Provided records below:
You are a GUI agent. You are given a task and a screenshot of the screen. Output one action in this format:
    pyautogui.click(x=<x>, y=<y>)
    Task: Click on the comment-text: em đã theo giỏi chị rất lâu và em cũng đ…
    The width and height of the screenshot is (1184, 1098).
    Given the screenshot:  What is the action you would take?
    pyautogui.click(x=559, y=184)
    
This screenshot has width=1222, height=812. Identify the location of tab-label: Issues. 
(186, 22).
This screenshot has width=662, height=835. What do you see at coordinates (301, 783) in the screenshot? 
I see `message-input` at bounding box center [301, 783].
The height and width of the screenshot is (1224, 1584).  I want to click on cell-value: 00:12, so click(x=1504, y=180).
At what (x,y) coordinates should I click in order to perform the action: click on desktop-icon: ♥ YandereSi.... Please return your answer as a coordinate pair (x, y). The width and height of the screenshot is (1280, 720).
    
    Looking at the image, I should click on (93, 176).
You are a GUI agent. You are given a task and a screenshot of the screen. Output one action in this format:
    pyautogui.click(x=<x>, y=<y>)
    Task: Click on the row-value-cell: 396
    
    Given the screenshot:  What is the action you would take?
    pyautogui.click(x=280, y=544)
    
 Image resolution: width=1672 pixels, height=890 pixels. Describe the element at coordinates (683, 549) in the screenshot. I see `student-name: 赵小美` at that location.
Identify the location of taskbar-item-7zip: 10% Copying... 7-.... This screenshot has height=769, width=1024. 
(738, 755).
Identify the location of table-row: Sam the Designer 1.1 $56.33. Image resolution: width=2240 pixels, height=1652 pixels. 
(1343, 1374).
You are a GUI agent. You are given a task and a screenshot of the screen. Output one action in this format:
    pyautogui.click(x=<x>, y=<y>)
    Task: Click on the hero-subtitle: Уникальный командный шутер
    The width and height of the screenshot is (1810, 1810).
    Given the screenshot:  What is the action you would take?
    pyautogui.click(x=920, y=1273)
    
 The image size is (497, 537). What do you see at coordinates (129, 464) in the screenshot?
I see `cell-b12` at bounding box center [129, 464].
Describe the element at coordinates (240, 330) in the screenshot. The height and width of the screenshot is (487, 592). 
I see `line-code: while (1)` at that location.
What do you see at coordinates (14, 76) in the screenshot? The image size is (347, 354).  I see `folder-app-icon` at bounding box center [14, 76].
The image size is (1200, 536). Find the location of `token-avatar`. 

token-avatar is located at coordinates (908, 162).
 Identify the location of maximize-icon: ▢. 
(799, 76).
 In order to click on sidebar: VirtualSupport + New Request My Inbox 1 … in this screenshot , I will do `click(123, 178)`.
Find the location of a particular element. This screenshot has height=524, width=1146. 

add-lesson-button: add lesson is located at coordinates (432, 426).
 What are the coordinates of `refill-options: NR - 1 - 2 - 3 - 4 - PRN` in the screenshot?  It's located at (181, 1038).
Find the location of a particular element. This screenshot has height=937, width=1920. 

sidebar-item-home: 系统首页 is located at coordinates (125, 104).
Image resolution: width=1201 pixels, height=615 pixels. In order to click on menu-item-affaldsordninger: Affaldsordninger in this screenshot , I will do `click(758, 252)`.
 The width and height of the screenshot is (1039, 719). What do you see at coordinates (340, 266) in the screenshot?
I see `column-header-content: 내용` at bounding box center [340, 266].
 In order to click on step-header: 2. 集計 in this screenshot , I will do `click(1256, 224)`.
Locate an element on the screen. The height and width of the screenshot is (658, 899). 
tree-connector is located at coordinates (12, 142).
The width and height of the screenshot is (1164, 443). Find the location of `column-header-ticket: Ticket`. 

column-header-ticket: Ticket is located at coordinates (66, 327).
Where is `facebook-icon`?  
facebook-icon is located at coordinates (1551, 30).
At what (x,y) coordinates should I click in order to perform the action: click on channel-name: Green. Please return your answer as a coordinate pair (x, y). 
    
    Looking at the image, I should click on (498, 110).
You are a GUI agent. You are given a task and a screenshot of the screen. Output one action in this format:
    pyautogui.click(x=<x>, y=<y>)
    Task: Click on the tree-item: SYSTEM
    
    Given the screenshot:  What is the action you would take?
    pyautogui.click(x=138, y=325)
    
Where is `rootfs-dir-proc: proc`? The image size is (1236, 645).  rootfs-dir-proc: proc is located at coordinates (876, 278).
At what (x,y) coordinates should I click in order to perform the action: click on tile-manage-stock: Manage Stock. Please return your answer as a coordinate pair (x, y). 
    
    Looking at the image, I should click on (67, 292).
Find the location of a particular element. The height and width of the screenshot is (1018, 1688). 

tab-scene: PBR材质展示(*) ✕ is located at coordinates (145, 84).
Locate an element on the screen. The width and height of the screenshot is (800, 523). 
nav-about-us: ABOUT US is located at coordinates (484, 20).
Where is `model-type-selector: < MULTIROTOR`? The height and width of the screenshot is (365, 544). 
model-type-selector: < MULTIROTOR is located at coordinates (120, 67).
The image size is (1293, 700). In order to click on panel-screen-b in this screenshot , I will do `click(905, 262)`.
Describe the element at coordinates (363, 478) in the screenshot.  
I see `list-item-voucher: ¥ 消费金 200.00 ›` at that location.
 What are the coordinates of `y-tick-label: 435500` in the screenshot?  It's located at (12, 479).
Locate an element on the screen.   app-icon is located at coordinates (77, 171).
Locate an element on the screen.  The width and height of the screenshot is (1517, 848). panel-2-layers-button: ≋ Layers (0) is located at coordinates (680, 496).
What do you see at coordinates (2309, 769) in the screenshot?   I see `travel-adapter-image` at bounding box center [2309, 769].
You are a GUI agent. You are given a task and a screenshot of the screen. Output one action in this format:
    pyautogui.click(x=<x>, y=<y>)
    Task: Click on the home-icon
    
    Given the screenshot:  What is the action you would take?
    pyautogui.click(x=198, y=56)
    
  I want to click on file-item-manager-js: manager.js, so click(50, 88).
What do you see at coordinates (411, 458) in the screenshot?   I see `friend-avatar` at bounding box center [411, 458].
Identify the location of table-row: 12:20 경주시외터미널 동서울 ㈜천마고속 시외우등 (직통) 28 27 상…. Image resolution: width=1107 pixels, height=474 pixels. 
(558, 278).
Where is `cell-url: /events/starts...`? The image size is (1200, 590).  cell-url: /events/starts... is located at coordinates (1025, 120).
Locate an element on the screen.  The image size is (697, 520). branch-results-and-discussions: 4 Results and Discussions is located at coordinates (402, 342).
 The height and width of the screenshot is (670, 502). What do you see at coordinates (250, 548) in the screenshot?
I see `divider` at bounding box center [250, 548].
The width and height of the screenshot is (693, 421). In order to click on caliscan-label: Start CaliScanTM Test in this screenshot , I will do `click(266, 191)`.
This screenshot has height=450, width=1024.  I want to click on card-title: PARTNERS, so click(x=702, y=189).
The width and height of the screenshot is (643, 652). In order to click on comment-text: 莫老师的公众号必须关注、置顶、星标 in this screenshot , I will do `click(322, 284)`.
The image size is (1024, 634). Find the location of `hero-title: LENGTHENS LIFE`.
End of Provided records.
The problem:
Reproduce the records word for word from the start through the line containing "Looking at the image, I should click on (93, 176).", with both ends included.

Exercise output:
You are a GUI agent. You are given a task and a screenshot of the screen. Output one action in this format:
    pyautogui.click(x=<x>, y=<y>)
    Task: Click on the comment-text: em đã theo giỏi chị rất lâu và em cũng đ…
    The width and height of the screenshot is (1184, 1098).
    Given the screenshot:  What is the action you would take?
    pyautogui.click(x=559, y=184)
    
This screenshot has width=1222, height=812. Identify the location of tab-label: Issues. 
(186, 22).
This screenshot has width=662, height=835. What do you see at coordinates (301, 783) in the screenshot? 
I see `message-input` at bounding box center [301, 783].
The height and width of the screenshot is (1224, 1584).  I want to click on cell-value: 00:12, so click(x=1504, y=180).
At what (x,y) coordinates should I click in order to perform the action: click on desktop-icon: ♥ YandereSi.... Please return your answer as a coordinate pair (x, y). The width and height of the screenshot is (1280, 720).
    
    Looking at the image, I should click on (93, 176).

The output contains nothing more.